* [Exercise 1] Summarize the article below on the EAG2 potassium channel in two sentences.
* [Exercise 2] According to the article below on the EAG2 potassium channel, in which journal was the new study published?
* [Exercise 3] List every ion that the article below on the EAG2 potassium channel names as flowing through ion channels.

* [Text for analysis]

-- -- --

A recent study co-authored by Northwestern Medicine scientist Rintaro Hashizume, MD, PhD, has found that the EAG2 potassium channel promotes brain tumor development. The study also identified a drug that blocks the channel and reduces tumor growth, suggesting that existing drugs targeting ion channels could be repurposed as cancer treatments.
Ion channels are a class of proteins that control the flow of ions such as potassium, chloride, sodium and calcium. These channels are the targets for more than 20 percent of drugs that treat human diseases, including cardiac and neurological disorders – but not yet cancer.
The new study, published in Nature Neuroscience, explored how ion channels function in medulloblastoma, the most common malignant pediatric brain tumor, and how those channels can be manipulated for therapies to combat the disease.
After showing that the potassium channel is essential for the growth and spread of medulloblastoma using simple model organisms, a team of scientists from the University of California, San Francisco, performed drug screening to identify agents that could block the channel and stop the tumors. They found that thioridazine, a common antipsychotic drug and potent potassium channel blocker approved by the Food and Drug Administration, has therapeutic effects for mice with the tumors.
Dr. Hashizume, an assistant professor of Neurological Surgery at Feinberg, participated in the study by evaluating the in vivo anti-tumor activity of thioridazine in human medulloblastoma tumors transplanted to mice.
“We treated the mice with brain tumors with thioridazine every day for two weeks,” said Dr. Hashizume, who is also an assistant professor of Biochemistry and Molecular Genetics and a member of the Robert H. Lurie Comprehensive Cancer Center of Northwestern University. “We found that thioridazine inhibition of the EAG2 channel inhibited brain tumor growth and spinal metastasis.”
Patients diagnosed with medulloblastoma have a 60 to 70 percent five-year survival rate, but those numbers decrease to 20 to 40 percent in patients with metastasis, which occurs when the tumor spreads to other parts of the body.

-- -- --

* [Data to examine]
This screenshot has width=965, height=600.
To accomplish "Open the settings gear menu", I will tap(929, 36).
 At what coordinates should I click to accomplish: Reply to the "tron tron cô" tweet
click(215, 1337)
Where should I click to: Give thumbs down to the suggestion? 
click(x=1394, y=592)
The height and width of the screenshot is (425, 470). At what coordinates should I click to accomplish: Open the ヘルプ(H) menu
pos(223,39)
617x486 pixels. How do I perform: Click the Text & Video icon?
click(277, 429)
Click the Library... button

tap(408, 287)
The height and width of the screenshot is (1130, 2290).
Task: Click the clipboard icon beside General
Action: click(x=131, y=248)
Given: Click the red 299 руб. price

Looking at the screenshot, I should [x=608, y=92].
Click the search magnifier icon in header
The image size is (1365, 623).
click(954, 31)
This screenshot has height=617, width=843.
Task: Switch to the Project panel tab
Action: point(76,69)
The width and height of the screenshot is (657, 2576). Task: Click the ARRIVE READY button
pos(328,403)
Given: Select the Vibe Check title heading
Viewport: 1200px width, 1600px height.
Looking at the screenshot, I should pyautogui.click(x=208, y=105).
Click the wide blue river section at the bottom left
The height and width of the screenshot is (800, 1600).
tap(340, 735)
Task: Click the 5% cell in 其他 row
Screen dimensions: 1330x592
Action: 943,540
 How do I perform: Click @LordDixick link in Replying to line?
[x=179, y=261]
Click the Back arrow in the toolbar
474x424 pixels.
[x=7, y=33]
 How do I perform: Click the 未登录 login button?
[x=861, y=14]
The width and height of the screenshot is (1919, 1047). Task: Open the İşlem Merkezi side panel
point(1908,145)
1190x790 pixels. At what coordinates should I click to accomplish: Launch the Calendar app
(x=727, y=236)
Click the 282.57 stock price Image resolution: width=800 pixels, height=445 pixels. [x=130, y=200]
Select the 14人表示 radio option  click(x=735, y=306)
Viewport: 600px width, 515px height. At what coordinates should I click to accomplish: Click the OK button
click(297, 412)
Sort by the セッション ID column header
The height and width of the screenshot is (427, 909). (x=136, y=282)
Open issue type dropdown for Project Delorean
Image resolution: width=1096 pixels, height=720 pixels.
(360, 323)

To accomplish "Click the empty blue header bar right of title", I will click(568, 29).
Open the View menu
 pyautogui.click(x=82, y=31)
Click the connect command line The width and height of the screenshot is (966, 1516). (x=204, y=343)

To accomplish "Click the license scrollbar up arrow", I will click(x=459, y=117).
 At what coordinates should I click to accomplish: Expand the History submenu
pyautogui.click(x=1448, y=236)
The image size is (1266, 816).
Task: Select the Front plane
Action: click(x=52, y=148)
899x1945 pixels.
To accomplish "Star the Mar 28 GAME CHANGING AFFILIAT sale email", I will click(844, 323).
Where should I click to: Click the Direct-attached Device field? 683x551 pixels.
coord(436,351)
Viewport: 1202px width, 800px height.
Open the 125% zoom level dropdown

-- -- --

* [Exercise output 1] A study co-authored by Northwestern Medicine scientist Rintaro Hashizume found that the EAG2 potassium channel promotes the growth and spread of medulloblastoma, the most common malignant pediatric brain tumor. The researchers identified thioridazine, an FDA-approved antipsychotic that blocks the channel and inhibited tumor growth and spinal metastasis in mice, which suggests that existing ion channel drugs could be repurposed as cancer treatments.

* [Exercise output 2] Nature Neuroscience.

* [Exercise output 3] Potassium, chloride, sodium, and calcium.